Before signing any loan agreement, make sure to carefully read the fine print. In addition to a wide variety of fees that can potentially be imposed, you should also consider your ability to make timely payments. Even if a lender offers you a much lower rate in exchange for a shorter repayment period, it might not be feasible for you to make larger payments on time. If too many late payments pile up, you might find yourself facing fees that amount to more money than you would have spent by simply agreeing to a higher-rate loan with a longer repayment period. Before taking out a loan, remember to evaluate if the terms are manageable and realistic for your budget.
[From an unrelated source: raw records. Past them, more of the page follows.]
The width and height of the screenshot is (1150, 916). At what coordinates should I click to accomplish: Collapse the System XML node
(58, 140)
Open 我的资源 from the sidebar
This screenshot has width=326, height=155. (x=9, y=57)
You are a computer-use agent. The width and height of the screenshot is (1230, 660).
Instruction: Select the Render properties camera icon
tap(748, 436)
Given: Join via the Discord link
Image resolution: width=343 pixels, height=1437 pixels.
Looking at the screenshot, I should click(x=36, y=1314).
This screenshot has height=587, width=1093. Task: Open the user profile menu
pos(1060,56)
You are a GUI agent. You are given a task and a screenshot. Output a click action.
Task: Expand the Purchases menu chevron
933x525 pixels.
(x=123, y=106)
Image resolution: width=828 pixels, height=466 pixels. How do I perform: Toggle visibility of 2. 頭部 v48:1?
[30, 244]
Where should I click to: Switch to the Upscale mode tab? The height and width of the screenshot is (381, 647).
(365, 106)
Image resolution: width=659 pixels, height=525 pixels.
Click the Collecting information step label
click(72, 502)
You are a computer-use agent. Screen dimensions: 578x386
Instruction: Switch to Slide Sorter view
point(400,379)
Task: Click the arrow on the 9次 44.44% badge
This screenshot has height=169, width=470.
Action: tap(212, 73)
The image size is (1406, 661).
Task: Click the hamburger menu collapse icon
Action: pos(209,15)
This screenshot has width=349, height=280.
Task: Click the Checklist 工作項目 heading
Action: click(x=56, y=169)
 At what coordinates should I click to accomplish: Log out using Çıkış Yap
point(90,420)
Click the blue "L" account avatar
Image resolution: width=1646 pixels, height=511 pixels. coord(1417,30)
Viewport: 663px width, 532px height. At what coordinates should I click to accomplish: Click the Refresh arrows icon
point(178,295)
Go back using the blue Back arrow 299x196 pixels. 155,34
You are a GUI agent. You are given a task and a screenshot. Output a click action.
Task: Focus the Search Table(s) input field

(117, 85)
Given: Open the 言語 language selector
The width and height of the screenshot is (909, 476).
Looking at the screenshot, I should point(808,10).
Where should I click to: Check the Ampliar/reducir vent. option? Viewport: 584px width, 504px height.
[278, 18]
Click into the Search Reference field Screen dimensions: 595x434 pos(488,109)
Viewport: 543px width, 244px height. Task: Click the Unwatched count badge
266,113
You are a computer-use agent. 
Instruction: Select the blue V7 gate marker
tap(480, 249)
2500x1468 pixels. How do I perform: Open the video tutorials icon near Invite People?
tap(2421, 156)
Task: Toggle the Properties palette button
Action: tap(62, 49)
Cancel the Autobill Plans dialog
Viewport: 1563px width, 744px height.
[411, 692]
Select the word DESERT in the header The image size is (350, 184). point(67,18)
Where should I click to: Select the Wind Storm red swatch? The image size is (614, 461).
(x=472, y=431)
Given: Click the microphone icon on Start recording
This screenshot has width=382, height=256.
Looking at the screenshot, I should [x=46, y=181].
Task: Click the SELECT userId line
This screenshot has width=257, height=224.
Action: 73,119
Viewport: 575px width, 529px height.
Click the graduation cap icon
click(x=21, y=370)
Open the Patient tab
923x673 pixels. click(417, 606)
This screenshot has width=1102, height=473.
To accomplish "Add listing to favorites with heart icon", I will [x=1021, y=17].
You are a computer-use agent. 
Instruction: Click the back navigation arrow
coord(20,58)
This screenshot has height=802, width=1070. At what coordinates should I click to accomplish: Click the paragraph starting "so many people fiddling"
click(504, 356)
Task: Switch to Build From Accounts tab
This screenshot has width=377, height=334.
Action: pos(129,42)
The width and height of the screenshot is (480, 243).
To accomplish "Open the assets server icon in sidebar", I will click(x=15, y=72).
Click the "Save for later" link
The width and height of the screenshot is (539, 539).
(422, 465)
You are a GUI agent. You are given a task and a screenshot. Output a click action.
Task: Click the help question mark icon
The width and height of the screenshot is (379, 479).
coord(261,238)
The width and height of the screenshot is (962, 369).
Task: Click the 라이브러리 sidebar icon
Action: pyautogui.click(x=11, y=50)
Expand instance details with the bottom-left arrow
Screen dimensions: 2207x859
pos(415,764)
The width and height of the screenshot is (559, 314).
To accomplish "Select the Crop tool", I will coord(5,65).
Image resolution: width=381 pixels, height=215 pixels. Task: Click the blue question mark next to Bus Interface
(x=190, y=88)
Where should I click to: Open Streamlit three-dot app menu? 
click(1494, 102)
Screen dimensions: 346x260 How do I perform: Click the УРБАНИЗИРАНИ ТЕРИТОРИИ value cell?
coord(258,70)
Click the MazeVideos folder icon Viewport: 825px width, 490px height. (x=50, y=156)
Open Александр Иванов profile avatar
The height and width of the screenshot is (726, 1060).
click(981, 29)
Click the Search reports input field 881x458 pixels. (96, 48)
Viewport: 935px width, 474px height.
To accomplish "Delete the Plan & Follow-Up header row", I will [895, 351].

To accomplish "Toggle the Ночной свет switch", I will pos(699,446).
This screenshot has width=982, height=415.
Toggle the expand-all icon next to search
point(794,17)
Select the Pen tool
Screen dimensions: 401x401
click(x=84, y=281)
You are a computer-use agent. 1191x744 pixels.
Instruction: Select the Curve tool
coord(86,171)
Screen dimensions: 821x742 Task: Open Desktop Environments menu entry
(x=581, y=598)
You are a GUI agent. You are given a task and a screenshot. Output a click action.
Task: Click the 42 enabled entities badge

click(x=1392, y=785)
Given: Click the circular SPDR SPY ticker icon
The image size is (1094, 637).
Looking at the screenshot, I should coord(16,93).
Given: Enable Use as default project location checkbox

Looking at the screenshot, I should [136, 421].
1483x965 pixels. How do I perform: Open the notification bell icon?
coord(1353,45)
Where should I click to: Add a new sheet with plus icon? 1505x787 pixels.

Best Small Business Loans With Low APR

Credibility Capital

Average Rates: Credibility Capital offers loans with APRs ranging between 10% and 25%.

Pros:

  • Wide range of amounts, with access to loans of up to $400,000
  • No prepayment fee
  • Monthly payments with autopay option
  • Potential for relatively low interest rates

Cons:

  • High credit score requirement of 680
  • UCC-1 filing requirement
  • Possible personal guarantee requirement
  • Maximum three-year repayment term
  • Takes seven days to fund, so not ideal if borrowers need immediate cash

» MORE: Credibility Capital Business Loans Review

OnDeck

Average Rates: OnDeck’s annual percentage rates range between 9% and 99% for term loans, and between 11% and 63% for their lines of credit.

Pros:

  • Easy, online application
  • Quick access to funds, with loans becoming available within as little as one business day
  • Easy to qualify for
  • Wide range of loan amounts, with a maximum of $500,000
  • Rewards for repeat customers
  • Good way to build business credit

Cons:

  • Weekly repayments
  • Short repayment terms, with a maximum of just three years
  • Potential for APR as high as 99%
  • No prepayment incentive
  • Won’t work with certain industries

» MORE: OnDeck Business Loans Review

Kabbage

Average Rates: Kabbage offers loans with APRs ranging between 24% and 99%.

Pros:

  • Loans can fund within just a few minutes
  • Low personal credit score requirement
  • Large loans ranging from $2,000 to $250,000

Cons:

  • Potential for APR as high as 99%
  • Complicated fee and repayment structure
  • No prepayment incentive
  • Short repayment terms, with a maximum of just 18 months

» MORE: Kabbage Business Loans Review

LendingClub

Average Rates: LendingClub’s loans come with APRs ranging between 9.77% and 35.98%.

Pros:

  • Loan amounts of up to $300,000
  • Flexible repayment terms, with a maximum of five years
  • Monthly repayment
  • Easy, online application
  • APR as low as 9.77%

Cons:

  • Difficult for new businesses or borrowers with poor credit to qualify, with a minimum credit score requirement of 620
  • High origination fees
  • Insufficient funds and late payment fees
  • Slower time to fund than other online lenders

» MORE: LendingClub Business Loans Review

SmartBiz

Average Rates: SmartBiz offers SBA loans with rates ranging between 9.7% and 11.04%.

Pros:

  • SBA loans with low rates
  • Shorter time to fund than through a traditional SBA loan application
  • Flexible, 10-year loan repayment terms
  • Amounts of up to $350,000

Cons:

  • Difficult for new businesses or owners with poor credit to qualify
  • Borrowers have to meet all SBA requirements
  • More expensive than a traditional SBA loan, with the lender imposing an extra fee on top of the regular SBA interest rate
  • Takes more time to fund than other online lenders

» MORE: SmartBiz Business Loans Review

Conclusion

Whether you’re looking for a loan to manage some last-minute, small expenses or you need some extra cash for the down payment on a new piece of equipment, the annual percentage rate is going to be the biggest factor that determines how expensive your loan will be. However, APR isn’t the only factor that plays into the overall cost of a loan, so make sure to look into the finer details of each agreement before accepting any offer.